Re is never actually zero, since the emitter always has some inherent resistance. 

For my opinion - a rather "dangerous" statement. Without an external emitter resistor there is no feedback and absolutely no stabilization of the DC operating point.
I assume that mikerj refers to the symbol re=1/gm which - in some contributions - is called "inherent emitter resistance".
However, this is a common misconception.
It is NOT any kind of emitter resistance - it is a "transresistance" (invers of "transconductance" gm).
And as such it relates the input voltage Vbe with the output current Ic (gm=dIc/dVbe).
This parameter has no stabilizing effect.

This would be true if the input did not draw current at all (as in a MOSFET), however the base has the same exponential slope as the transfer curve, therefore it is not as unstable as you claim.  The ratio between currents is known as hFE.

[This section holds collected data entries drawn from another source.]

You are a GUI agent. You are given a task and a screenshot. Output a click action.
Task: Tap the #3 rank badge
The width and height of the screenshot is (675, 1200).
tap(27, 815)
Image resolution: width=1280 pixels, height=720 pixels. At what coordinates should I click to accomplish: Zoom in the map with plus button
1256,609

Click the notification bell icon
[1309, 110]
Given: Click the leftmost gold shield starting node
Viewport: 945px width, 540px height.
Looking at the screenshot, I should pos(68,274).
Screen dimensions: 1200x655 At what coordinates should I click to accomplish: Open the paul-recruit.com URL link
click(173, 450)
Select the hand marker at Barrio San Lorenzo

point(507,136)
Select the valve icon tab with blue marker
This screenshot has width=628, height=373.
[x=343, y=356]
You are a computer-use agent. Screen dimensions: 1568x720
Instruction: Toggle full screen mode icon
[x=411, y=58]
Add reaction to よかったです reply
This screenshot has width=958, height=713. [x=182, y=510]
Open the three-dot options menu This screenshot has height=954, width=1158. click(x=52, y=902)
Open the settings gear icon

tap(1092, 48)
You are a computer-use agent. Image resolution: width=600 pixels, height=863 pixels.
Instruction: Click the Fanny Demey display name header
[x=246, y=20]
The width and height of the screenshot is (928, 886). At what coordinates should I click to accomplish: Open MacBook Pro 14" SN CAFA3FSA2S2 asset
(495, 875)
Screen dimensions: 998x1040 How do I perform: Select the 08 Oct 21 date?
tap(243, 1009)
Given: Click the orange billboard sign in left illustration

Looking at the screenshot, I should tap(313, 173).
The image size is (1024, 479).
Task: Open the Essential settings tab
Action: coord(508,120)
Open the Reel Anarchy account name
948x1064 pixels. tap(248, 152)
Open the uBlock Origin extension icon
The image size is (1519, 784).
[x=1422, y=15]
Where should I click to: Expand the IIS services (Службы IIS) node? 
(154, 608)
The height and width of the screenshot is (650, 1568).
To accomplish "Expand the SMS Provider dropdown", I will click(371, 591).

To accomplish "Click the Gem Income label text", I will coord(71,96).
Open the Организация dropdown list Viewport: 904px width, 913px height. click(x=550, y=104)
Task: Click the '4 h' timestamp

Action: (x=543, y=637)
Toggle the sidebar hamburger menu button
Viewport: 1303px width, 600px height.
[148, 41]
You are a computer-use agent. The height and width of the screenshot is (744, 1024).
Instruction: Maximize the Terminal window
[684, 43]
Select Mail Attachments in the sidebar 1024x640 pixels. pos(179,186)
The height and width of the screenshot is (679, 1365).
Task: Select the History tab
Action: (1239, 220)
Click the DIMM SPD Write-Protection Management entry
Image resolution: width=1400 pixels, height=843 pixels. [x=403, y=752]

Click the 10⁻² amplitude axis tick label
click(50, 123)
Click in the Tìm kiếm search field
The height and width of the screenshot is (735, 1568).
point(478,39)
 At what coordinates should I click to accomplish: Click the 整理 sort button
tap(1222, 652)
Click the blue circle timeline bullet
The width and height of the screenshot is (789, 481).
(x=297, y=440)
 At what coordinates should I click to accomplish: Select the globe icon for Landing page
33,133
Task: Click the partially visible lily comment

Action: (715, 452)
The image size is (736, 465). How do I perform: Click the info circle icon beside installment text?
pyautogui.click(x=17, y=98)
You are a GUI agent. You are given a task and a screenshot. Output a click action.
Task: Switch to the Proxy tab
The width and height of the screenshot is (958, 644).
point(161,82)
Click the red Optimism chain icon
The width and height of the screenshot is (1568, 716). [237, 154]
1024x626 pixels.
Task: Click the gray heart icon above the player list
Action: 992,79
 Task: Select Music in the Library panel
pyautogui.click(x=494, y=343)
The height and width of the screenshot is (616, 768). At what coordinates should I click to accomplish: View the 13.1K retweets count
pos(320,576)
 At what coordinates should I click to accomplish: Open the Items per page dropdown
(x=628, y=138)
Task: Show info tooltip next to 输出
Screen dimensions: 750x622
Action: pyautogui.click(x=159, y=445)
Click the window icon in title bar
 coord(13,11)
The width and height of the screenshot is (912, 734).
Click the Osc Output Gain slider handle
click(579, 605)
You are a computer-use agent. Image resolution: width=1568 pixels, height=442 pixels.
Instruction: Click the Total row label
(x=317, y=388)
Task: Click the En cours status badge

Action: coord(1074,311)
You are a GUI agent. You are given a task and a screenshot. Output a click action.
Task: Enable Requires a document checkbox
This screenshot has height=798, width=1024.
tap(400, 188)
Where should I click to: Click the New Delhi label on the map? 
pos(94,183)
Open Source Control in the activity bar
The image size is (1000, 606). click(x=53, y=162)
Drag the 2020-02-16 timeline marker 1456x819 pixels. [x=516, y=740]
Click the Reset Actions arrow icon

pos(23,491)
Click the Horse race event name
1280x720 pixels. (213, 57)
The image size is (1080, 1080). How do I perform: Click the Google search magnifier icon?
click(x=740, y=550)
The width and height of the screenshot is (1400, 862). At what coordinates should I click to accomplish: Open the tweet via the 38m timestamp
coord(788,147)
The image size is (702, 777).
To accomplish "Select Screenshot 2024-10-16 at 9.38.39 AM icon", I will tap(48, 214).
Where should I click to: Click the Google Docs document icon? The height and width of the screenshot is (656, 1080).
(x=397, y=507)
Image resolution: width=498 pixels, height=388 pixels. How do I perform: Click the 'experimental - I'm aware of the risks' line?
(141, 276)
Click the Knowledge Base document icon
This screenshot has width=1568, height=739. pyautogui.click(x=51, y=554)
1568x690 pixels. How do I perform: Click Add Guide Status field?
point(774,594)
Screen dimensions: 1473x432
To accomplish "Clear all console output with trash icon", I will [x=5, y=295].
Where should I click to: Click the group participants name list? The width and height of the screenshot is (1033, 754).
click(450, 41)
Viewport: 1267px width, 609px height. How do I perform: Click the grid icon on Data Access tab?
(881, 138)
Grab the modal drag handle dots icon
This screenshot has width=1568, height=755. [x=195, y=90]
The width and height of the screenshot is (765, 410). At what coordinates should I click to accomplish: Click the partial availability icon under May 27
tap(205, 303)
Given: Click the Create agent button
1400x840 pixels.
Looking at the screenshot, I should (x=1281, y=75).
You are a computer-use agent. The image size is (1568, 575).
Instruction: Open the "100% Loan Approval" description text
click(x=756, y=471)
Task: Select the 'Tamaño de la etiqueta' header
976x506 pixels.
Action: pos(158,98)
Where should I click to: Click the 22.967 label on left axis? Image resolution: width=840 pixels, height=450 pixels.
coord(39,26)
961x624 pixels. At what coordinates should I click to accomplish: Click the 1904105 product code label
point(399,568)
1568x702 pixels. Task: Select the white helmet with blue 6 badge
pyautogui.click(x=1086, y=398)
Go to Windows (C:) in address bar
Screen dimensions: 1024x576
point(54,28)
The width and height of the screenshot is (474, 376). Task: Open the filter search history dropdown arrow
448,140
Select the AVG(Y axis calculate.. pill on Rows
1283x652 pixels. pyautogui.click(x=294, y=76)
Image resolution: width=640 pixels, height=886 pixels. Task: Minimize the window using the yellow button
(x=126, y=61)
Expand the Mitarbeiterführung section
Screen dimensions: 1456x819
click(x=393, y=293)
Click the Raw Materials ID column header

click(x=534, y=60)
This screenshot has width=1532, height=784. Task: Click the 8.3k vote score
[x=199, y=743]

The technique of biasing a transistor with a fixed base offset or current, and no emitter resistance, is commonly known as suicide biasing.  While it won't cause destruction if the collector is loaded with a resistor, you can imagine the consequences if it had an inductive load instead (so that Vce ~= Vcc).  The best case is to use shunt feedback (i.e., taking the base bias from the collector, so the variation in collector voltage stabilizes the base bias), or using an emitter resistor (which swamps the conductance and transconductance of the device, giving a stable bias point for any collector load that doesn't cause saturation).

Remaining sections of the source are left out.